[start Records provided]
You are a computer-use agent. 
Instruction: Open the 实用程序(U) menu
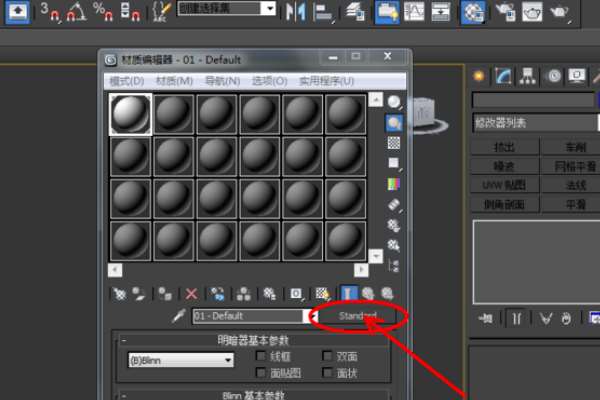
[end Records provided]
[start Records provided]
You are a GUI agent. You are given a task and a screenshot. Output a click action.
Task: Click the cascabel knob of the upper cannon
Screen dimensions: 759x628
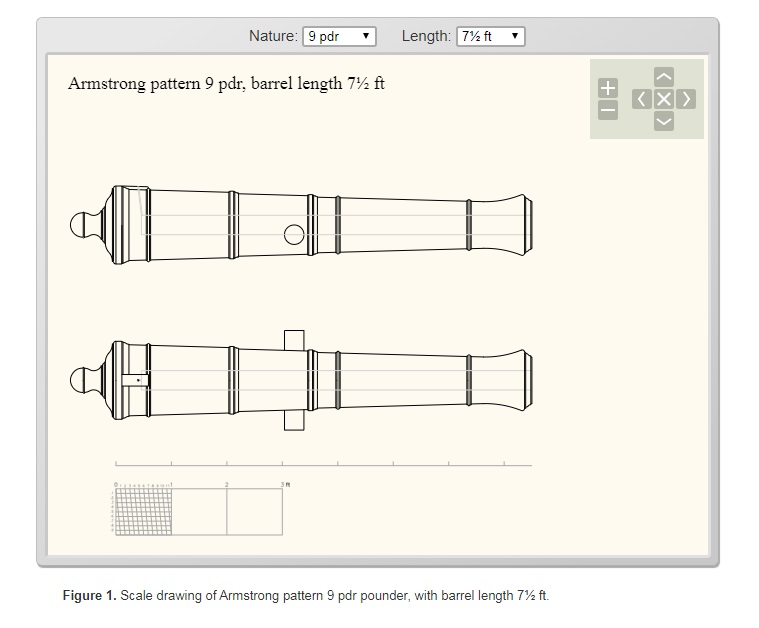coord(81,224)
[end Records provided]
[start Records provided]
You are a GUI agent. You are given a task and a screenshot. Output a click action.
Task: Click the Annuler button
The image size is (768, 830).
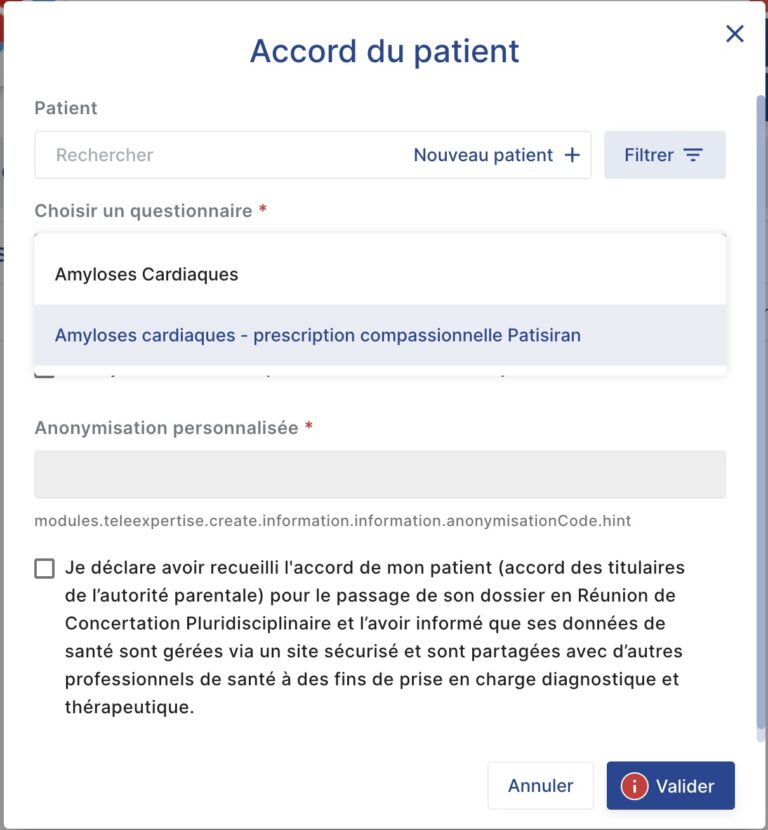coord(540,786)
[end Records provided]
• Brief: Can you repeat the entries from the line with "You are a computer-use agent." up to and including the line with "Instruction: Open the 实用程序(U) menu", word for word?

• Result of this task:
You are a computer-use agent. 
Instruction: Open the 实用程序(U) menu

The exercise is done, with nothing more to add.